The city wall was finished, and the raw materials surplus had not been fully allocated. Anna could calcinate the lime as needed. The process was straightforward in principle: build a wooden template, fill in iron bar reinforcement, pour and cure. The technique required no specialized shipwright knowledge, only good template construction and patience. Concrete boats existed — he had read about them somewhere, a footnote in engineering history, a technology that had been discovered and then forgotten, used in the ancient world and not again for centuries. They did not rust. They required almost no maintenance. And in a river, where depth could be controlled and hulls never had to withstand ocean swells, the weight disadvantage over wood mattered very little.

He picked up his pen and began to draw.


The shed near the Chishui River was plain and functional — four walls against the wind, charcoal braziers keeping the interior above freezing so the concrete would cure properly. The wooden template of the hull was already assembled when Roland arrived: a bow shaped in a smooth curve to reduce drag, a squared aft to maximize load area, the whole form eight meters wide with a length-to-width ratio of three to one. Compared to any traditional vessel it was absurdly fat. Roland did not care. A river barge didn’t need to be graceful.

Two masts rose from the centerline, seated in the deck and connected down to the iron framework running the length of the hull. A reserve rudder was mounted at the stern. Everywhere inside the template, iron bars crossed at right angles — Anna had welded each intersection clean, creating a continuous rigid armature through the whole structure.

“You’ve never built anything like this,” Anna said. She was looking at the template with genuine interest — the same expression she turned on every new problem Roland put in front of her. Not uncertainty.
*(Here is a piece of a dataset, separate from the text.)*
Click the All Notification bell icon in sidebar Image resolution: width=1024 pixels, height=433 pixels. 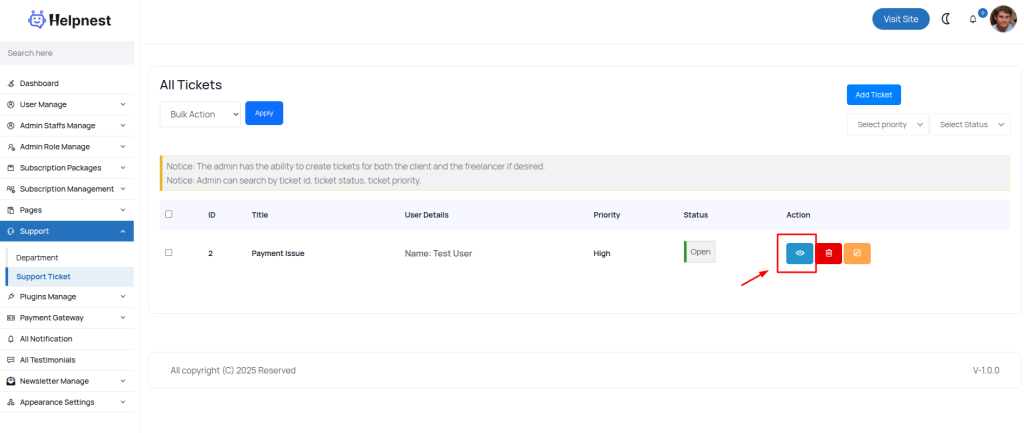[x=11, y=339]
Assessment.

“Neither has anyone here,” Roland said. “Which means we can’t do it wrong.”

She considered this. “That isn’t how that logic works.”

“It means we have no bad habits to unlearn.”
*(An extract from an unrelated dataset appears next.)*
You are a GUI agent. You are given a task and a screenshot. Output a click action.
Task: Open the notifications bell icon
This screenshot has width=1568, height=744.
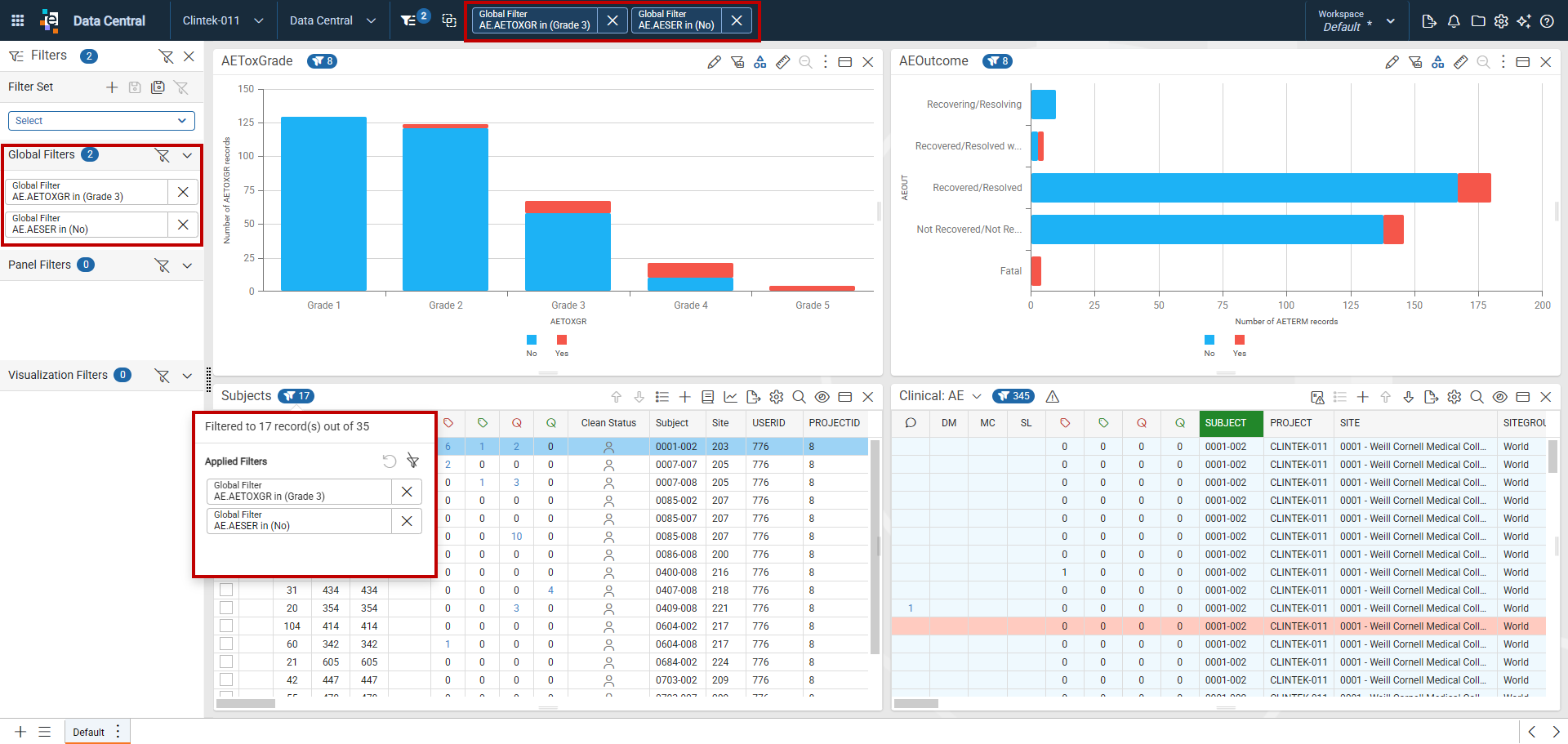pos(1454,21)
A pause. The ghost of something — not quite a smile. She turned back to the template.

The workers poured the first batch of concrete into the basin-shaped form. The material filled the space the way water fills a bowl — covering the keel, rising around the iron bars, settling against the wooden walls that would become the cabin sides. When it cured, those five-meter walls would be the hull. The whole thing would look, until launched, like an outsize bathtub.

None of the workers — carpenters, assistants, the two men managing the charcoal — could quite stop looking at it. The same material that had gone into the town wall, the same grey mixture that had hardened into something that stopped arrows and held off demonic beasts, was now sitting in the shape of a boat.

Roland stood at the edge of the frame and watched the pour.

It will float. He was almost certain it would float. The mathematics were right, the material density was manageable, the hull geometry should displace enough water. Almost certainly.

He turned that probability over in his mind the way a coin turns over in a hand, and said nothing.